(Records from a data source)
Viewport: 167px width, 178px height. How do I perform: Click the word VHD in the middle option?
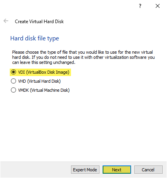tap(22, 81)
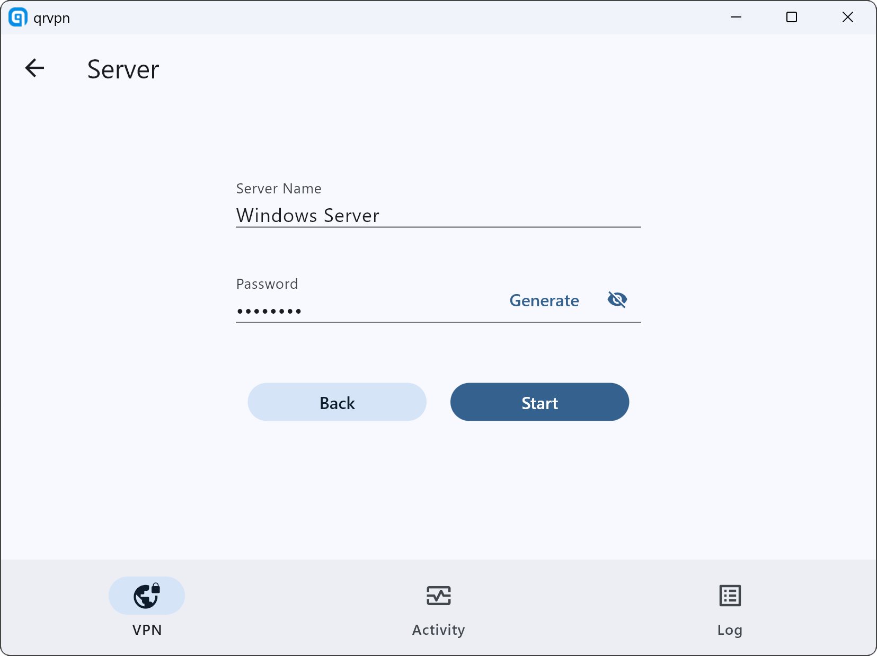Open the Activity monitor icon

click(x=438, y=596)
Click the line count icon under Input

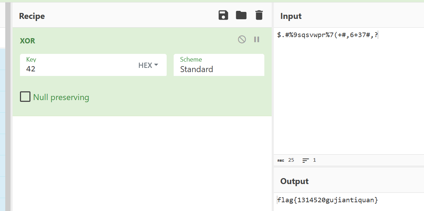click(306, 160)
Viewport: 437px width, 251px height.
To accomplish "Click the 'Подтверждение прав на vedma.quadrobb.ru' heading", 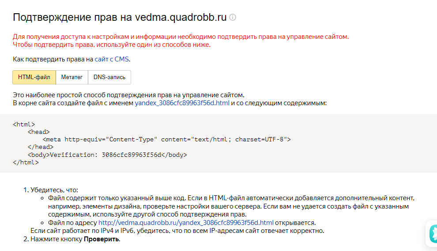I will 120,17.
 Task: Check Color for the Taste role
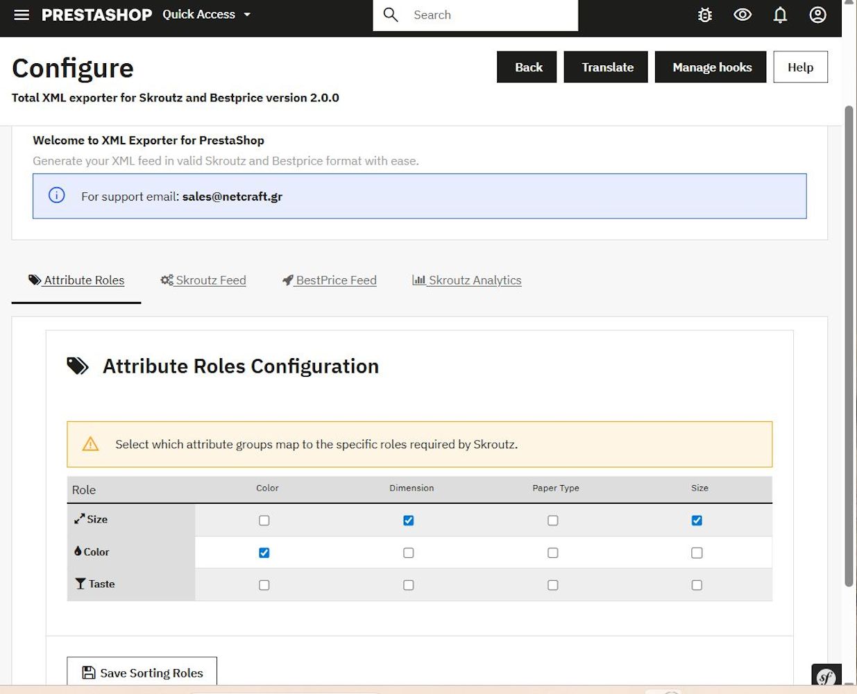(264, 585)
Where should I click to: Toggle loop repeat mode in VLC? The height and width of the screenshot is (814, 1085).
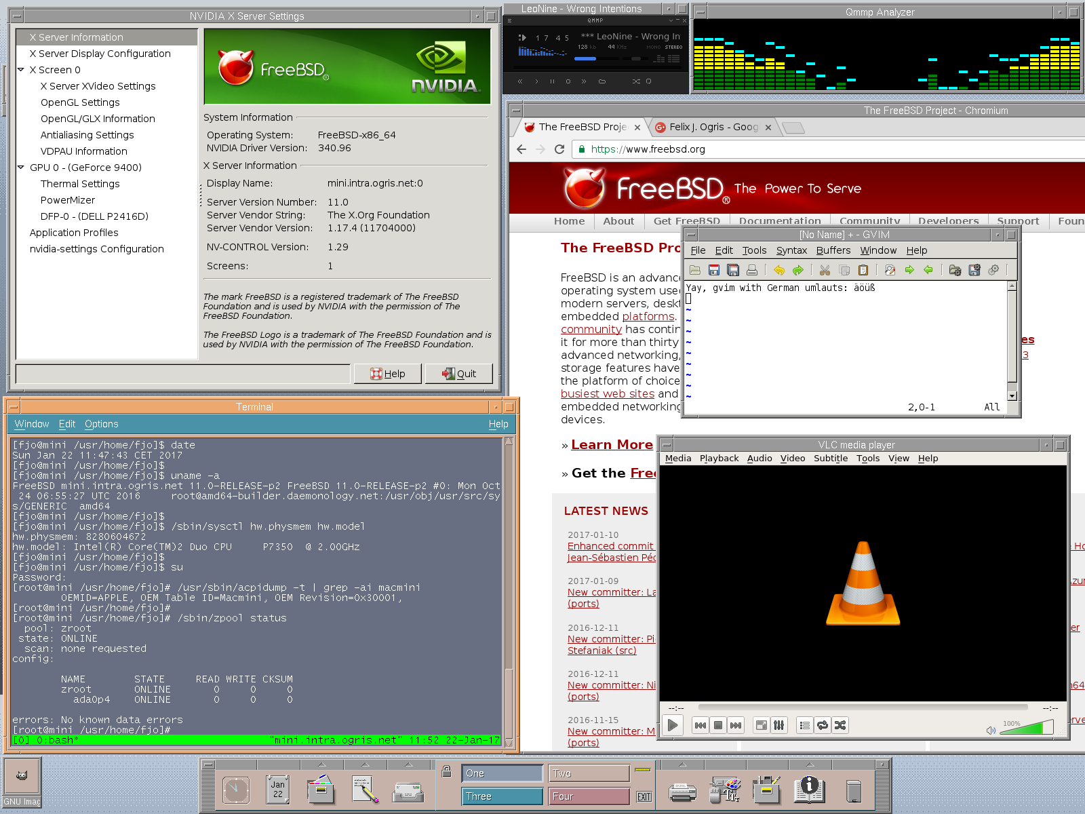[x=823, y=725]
* * *
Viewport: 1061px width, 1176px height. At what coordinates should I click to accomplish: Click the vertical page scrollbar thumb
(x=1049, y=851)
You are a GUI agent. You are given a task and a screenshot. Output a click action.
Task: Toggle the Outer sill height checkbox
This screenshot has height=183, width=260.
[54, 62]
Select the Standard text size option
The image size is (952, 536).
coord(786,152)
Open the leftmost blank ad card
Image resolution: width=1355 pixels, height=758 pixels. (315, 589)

**Activity:**
Transcribe only this stretch of the data: the line with "Viewport: 167px width, 178px", the line with "Viewport: 437px width, 251px height.", and every line in between. Leave out the pictures.

**Result below:**
Viewport: 167px width, 178px height. How do I perform: Click the word VHD in the middle option?
tap(22, 81)
Open the Activity monitor icon

click(x=438, y=596)
Click the line count icon under Input

click(306, 160)
Viewport: 437px width, 251px height.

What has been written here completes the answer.